START MATERIAL SHOWN

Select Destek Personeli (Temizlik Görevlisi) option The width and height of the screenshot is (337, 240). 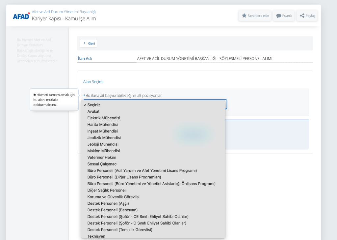pos(120,230)
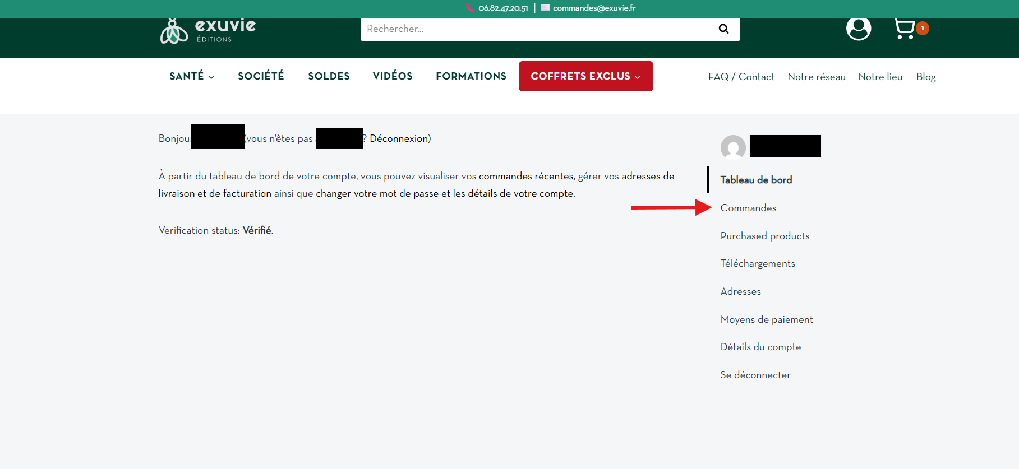Screen dimensions: 1019x469
Task: Open the FAQ / Contact link
Action: pyautogui.click(x=741, y=77)
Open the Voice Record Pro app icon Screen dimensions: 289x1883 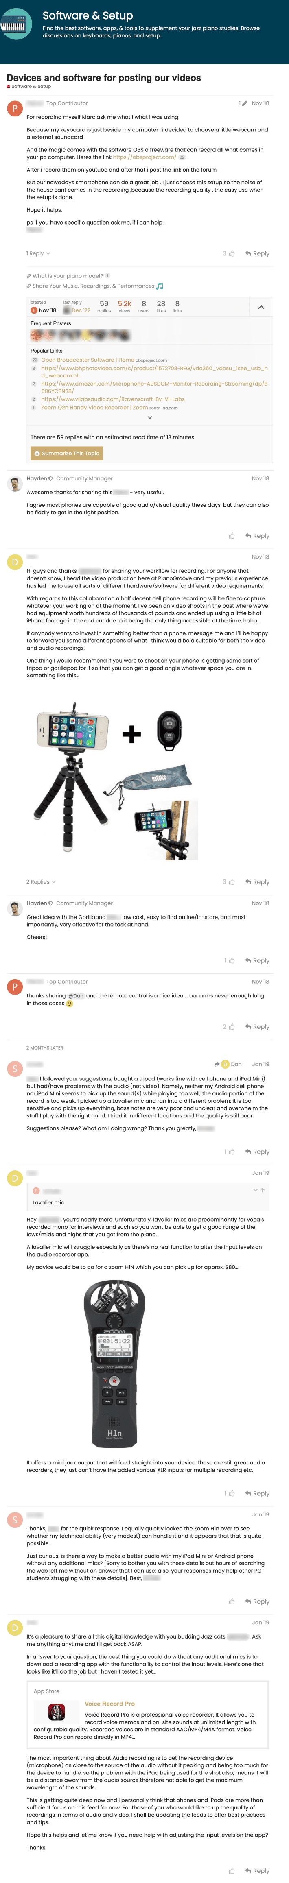[x=56, y=1712]
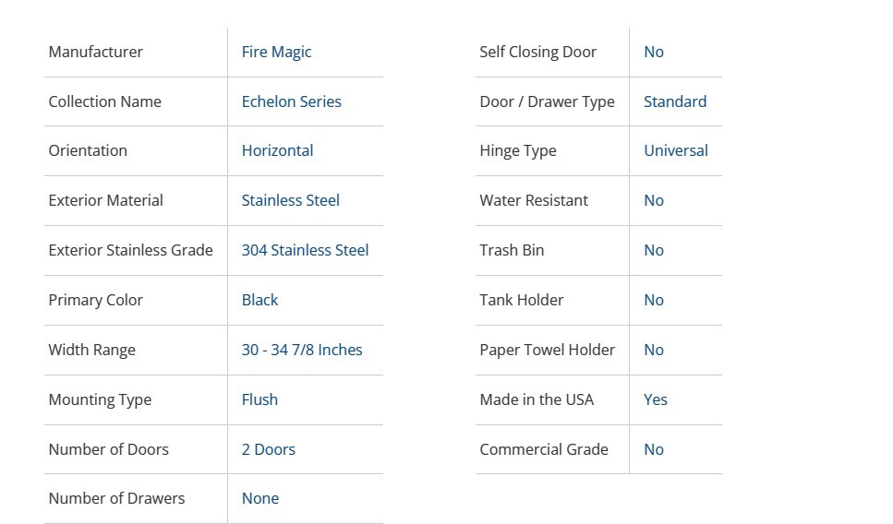
Task: Select the Standard door/drawer type link
Action: (674, 101)
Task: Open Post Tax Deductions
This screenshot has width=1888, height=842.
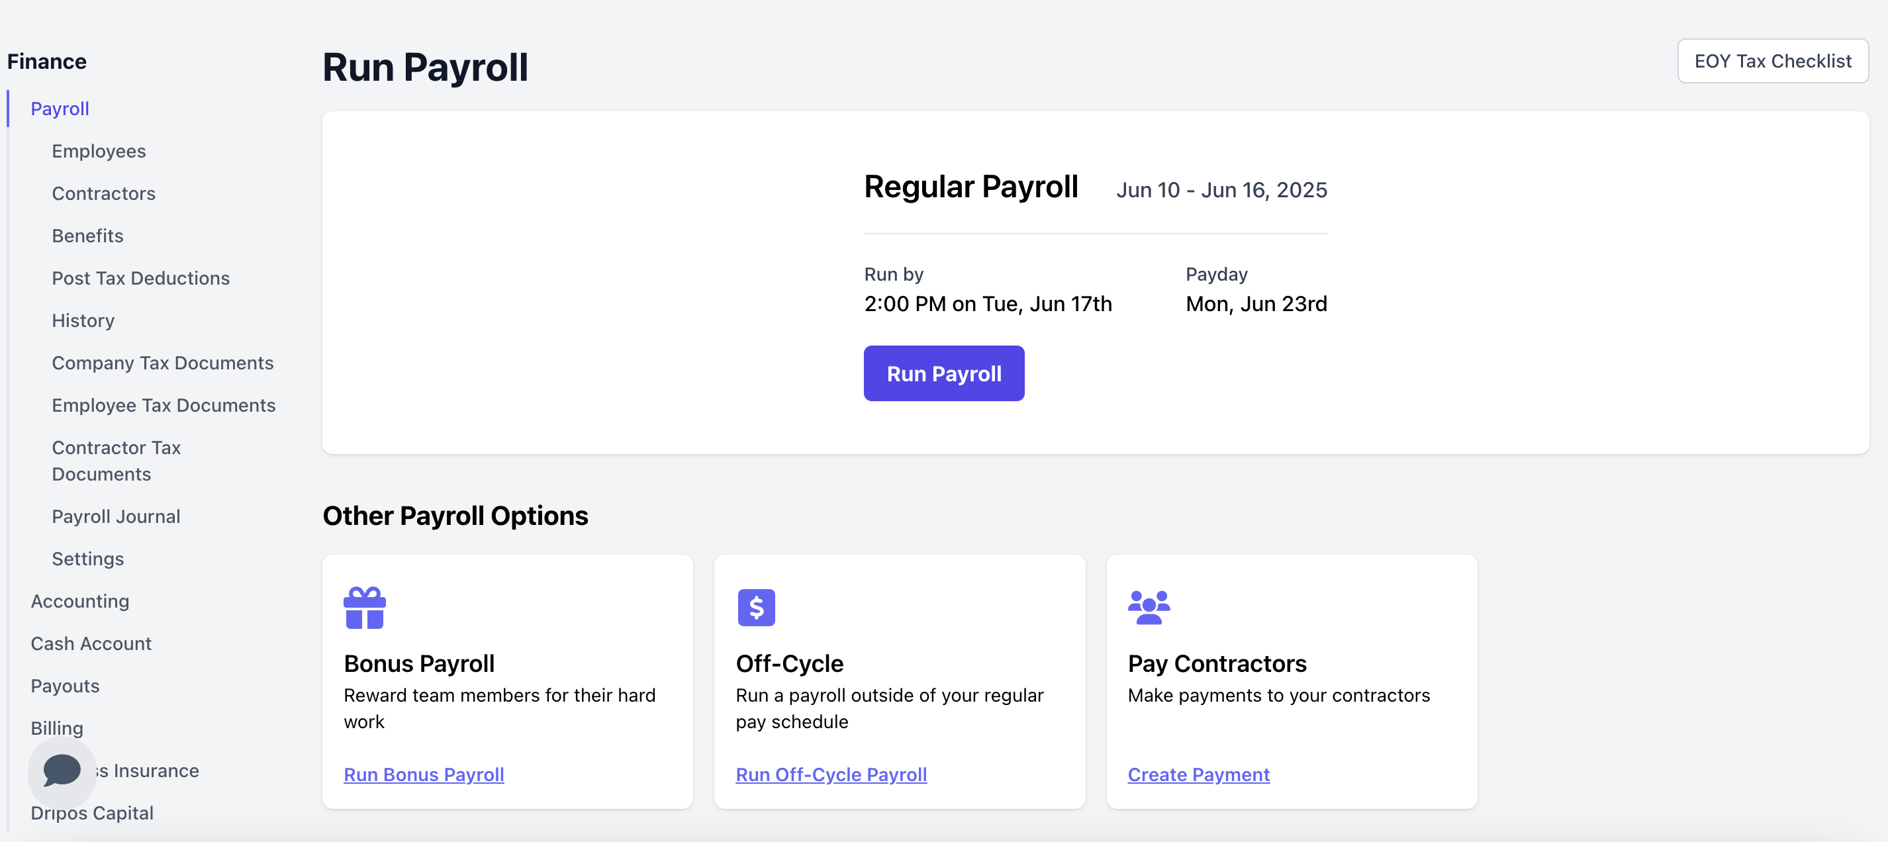Action: pyautogui.click(x=140, y=278)
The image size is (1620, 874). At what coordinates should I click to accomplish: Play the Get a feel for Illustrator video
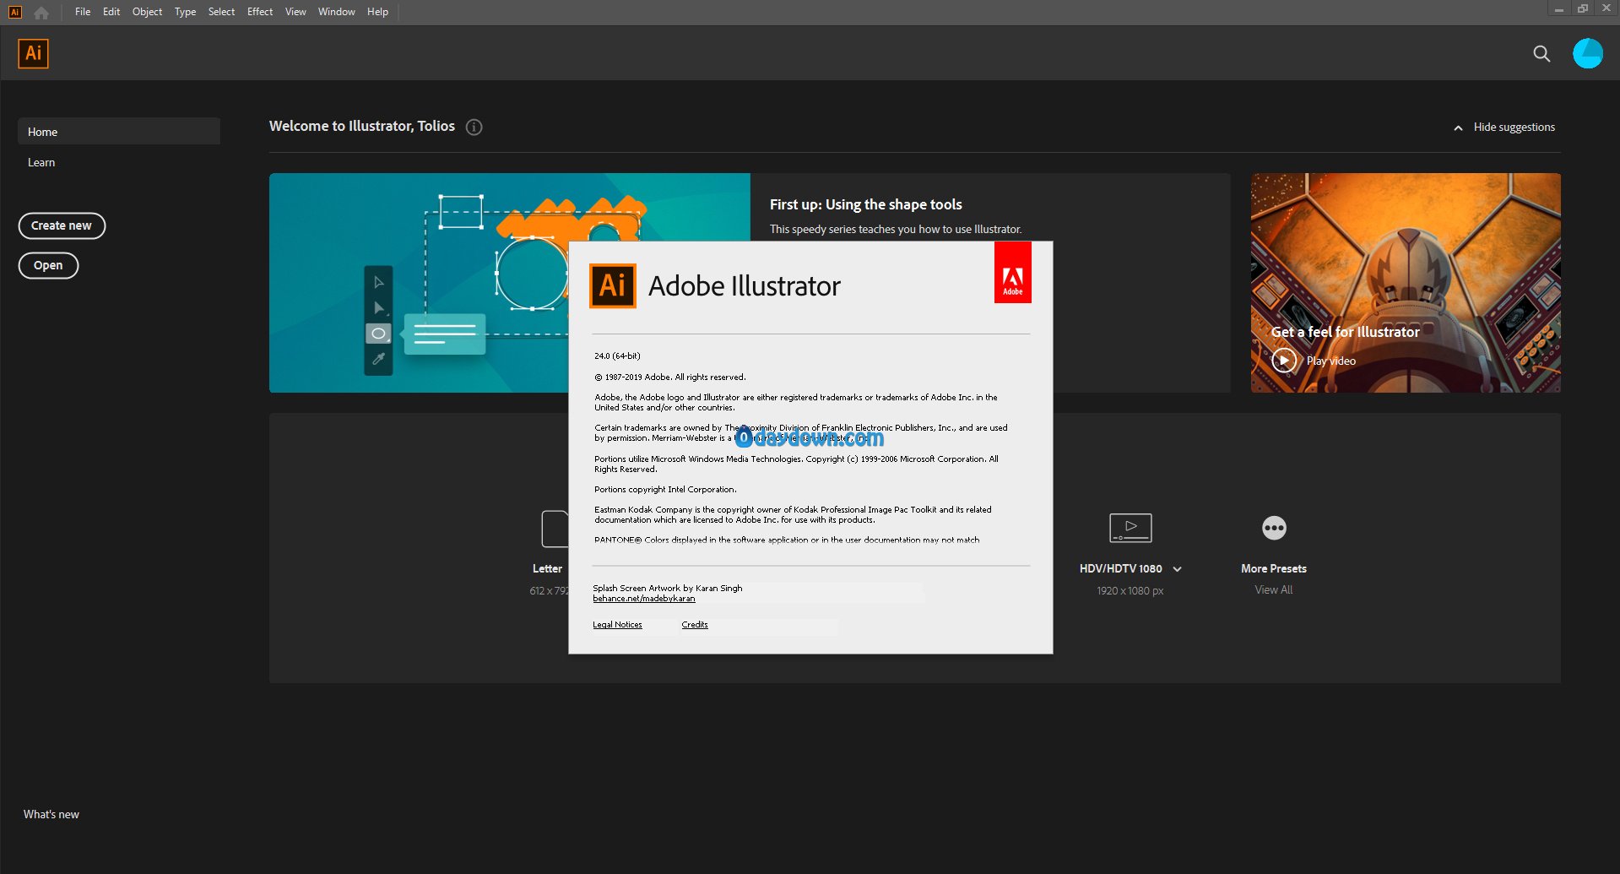[x=1284, y=361]
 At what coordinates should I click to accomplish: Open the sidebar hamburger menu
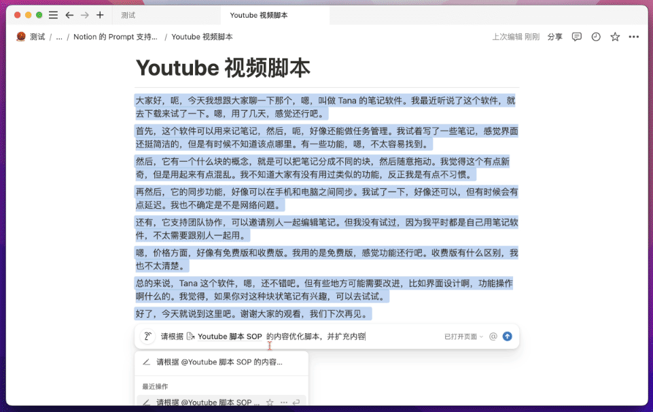click(x=53, y=15)
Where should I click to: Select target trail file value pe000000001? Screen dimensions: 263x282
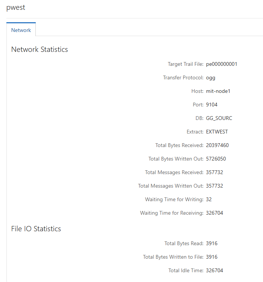[x=222, y=64]
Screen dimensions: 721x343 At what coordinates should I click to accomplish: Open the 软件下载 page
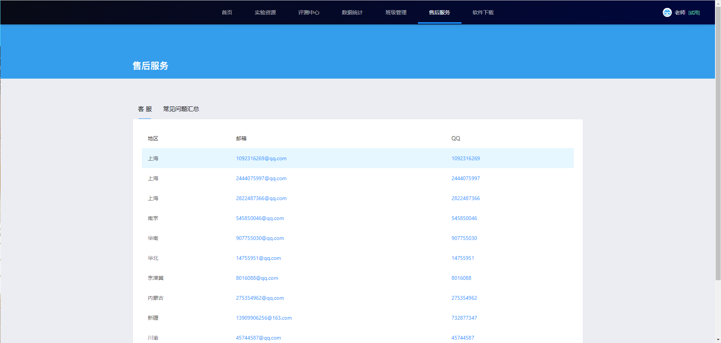[483, 12]
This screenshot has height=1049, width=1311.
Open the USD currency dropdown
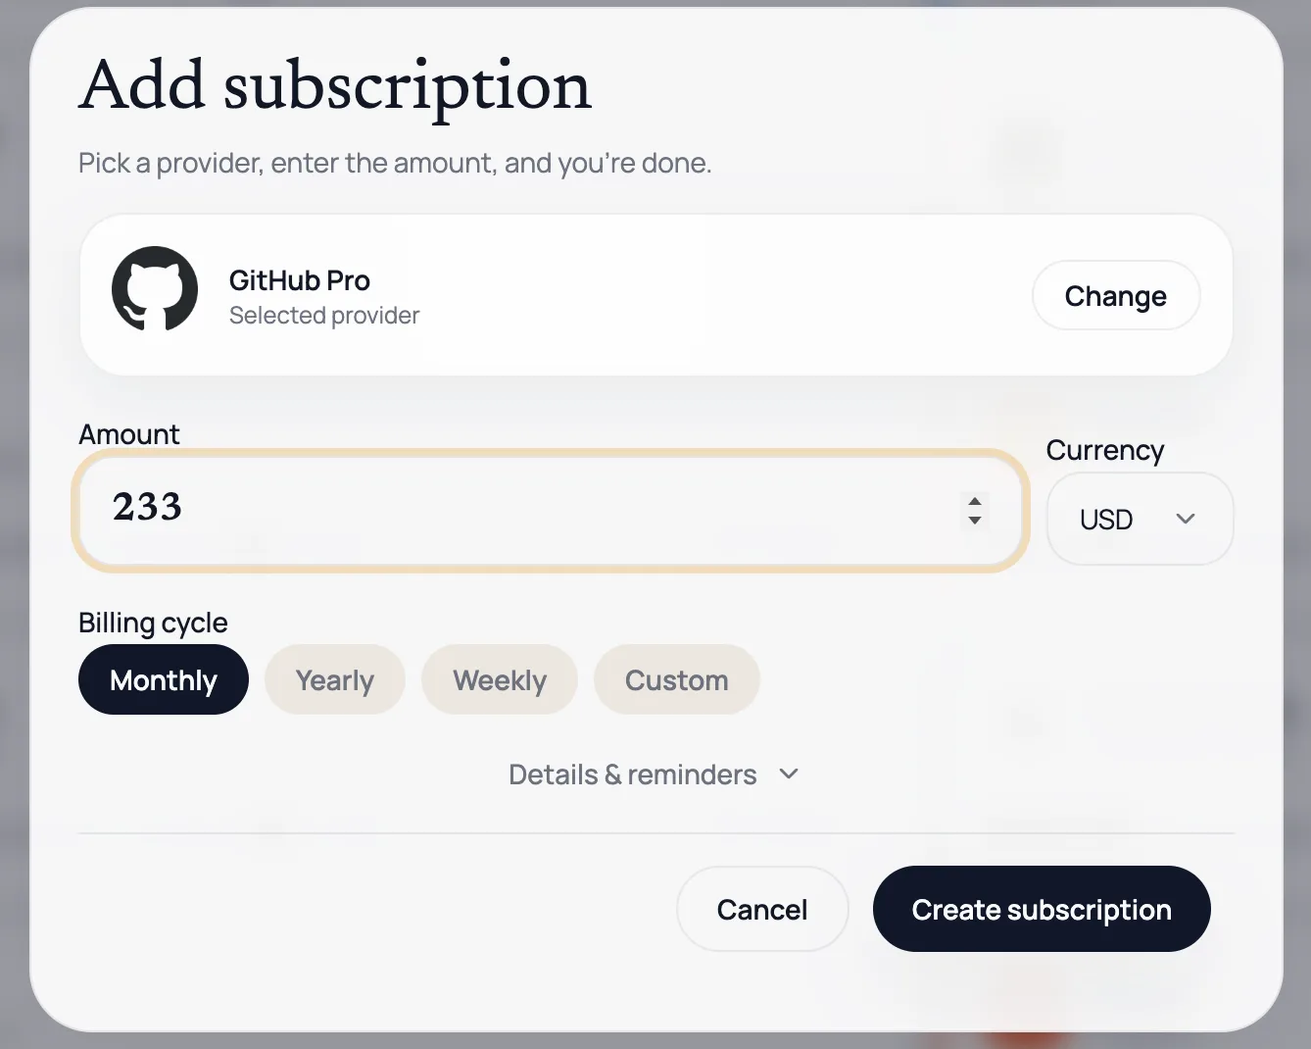click(1140, 519)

END MATERIAL SHOWN

* _WRITTEN PROBLEM_
Pick out every line of the entries above that contains the word "This", and copy each such line in full.

* _EXPECTED ANSWER_
This screenshot has width=1888, height=842.
This screenshot has height=1049, width=1311.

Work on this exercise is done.